--- begin SUPPLIED DATA ---

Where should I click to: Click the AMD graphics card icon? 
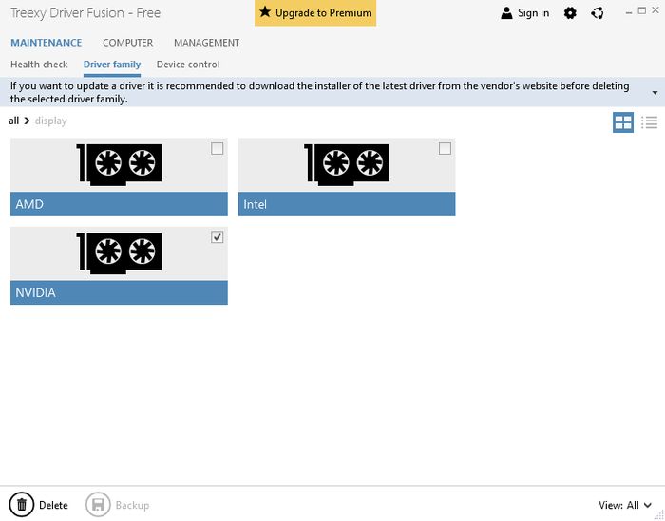(x=119, y=164)
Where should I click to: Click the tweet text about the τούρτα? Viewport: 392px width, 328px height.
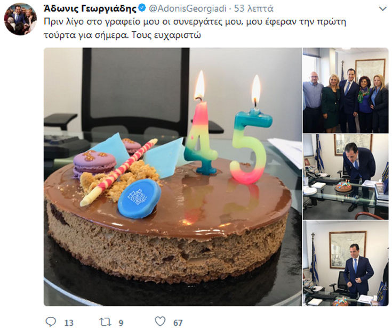(x=195, y=28)
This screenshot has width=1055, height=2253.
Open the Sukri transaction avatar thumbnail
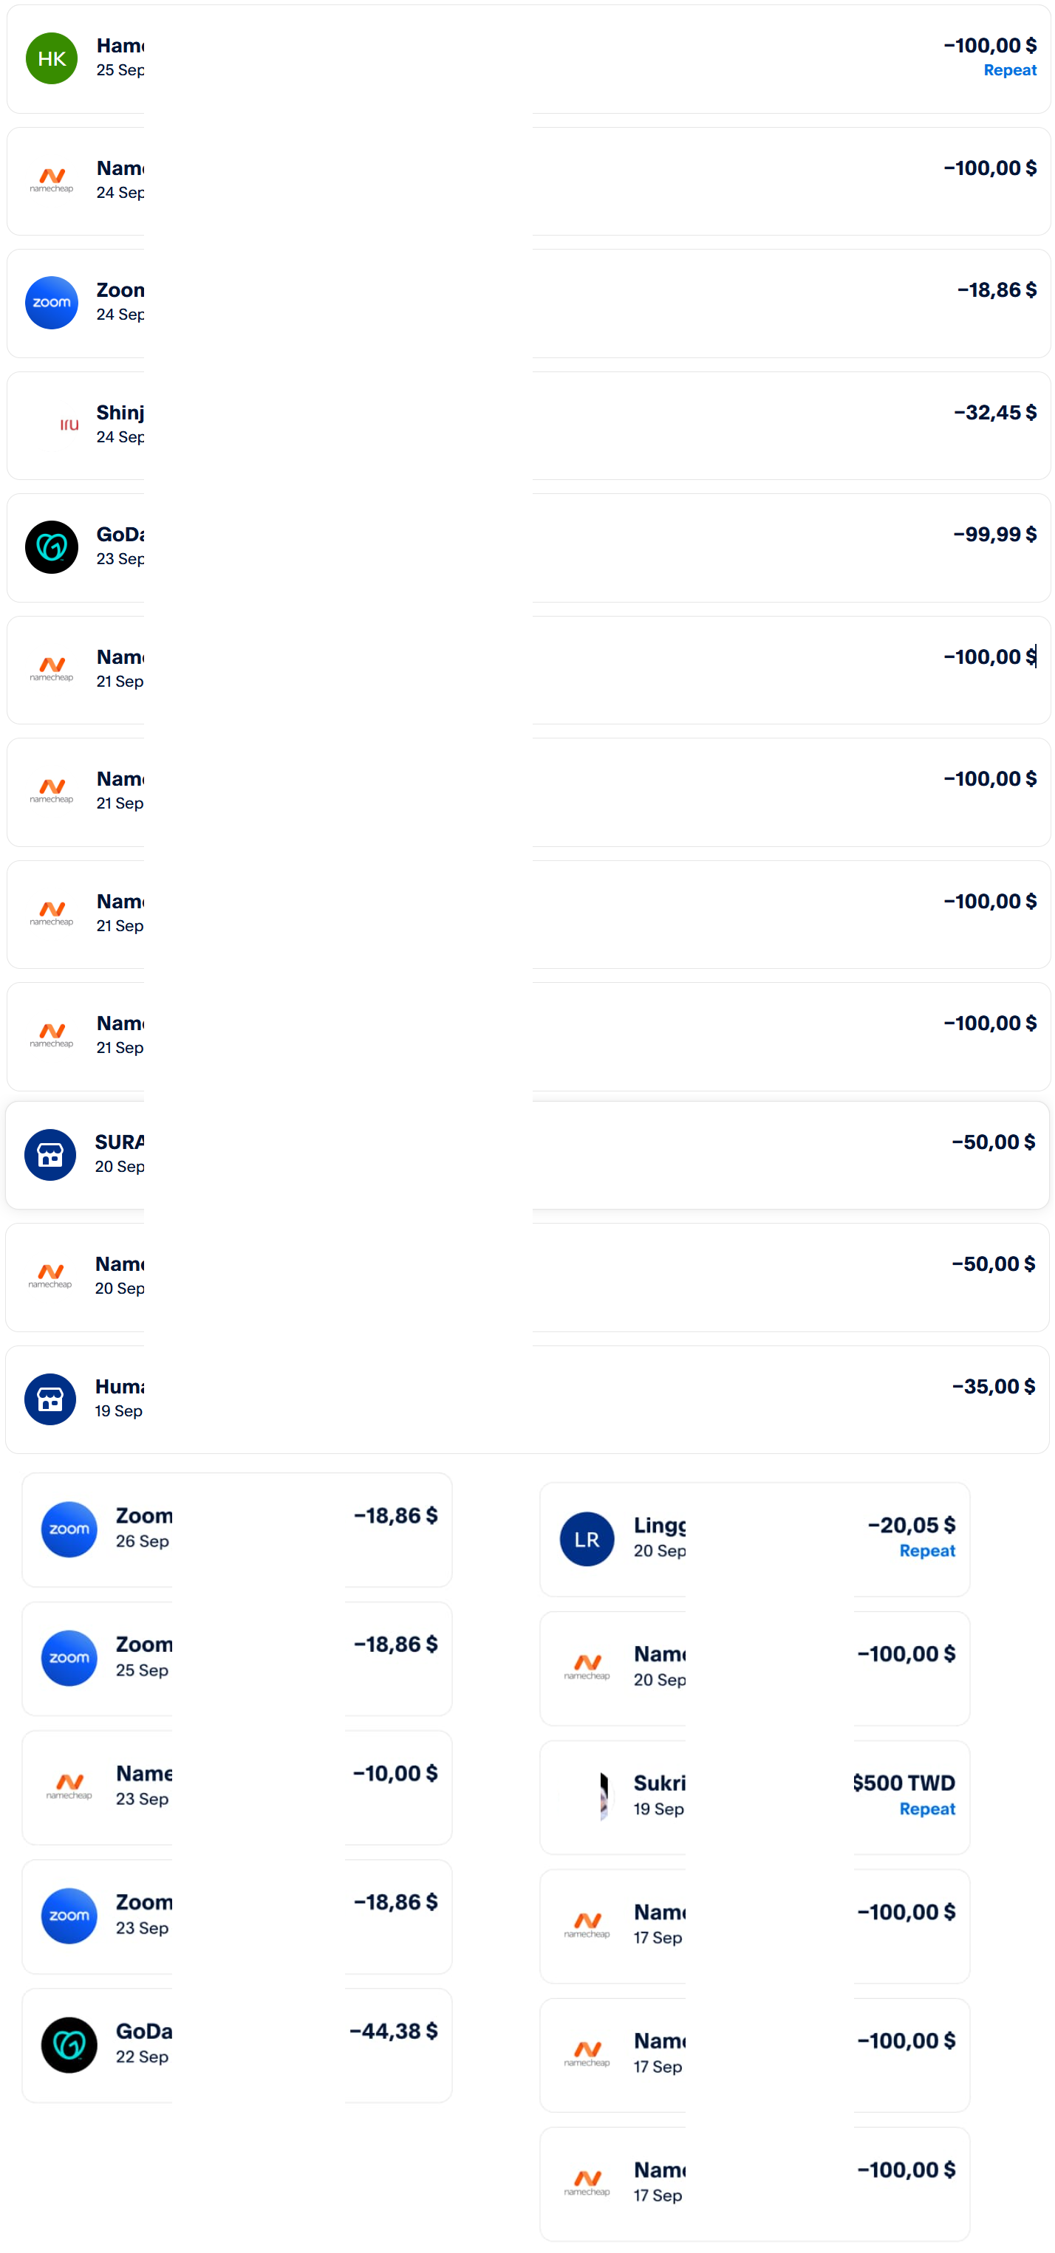click(602, 1796)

--- end SUPPLIED DATA ---

| WRITTEN REQUEST |
Express these records as a two-column CSV with the columns request and answer, one row per record, putting each request's text and its answer in a single quoted field and turning line breaks into spaces. Leave the pictures out.

| SOLUTION BELOW |
request,answer
"Where should I click to: Click the AMD graphics card icon?","(x=119, y=164)"
"Where should I click to: Click the tweet text about the τούρτα? Viewport: 392px width, 328px height.","(x=195, y=28)"
"This screenshot has width=1055, height=2253. Open the Sukri transaction avatar thumbnail","click(602, 1796)"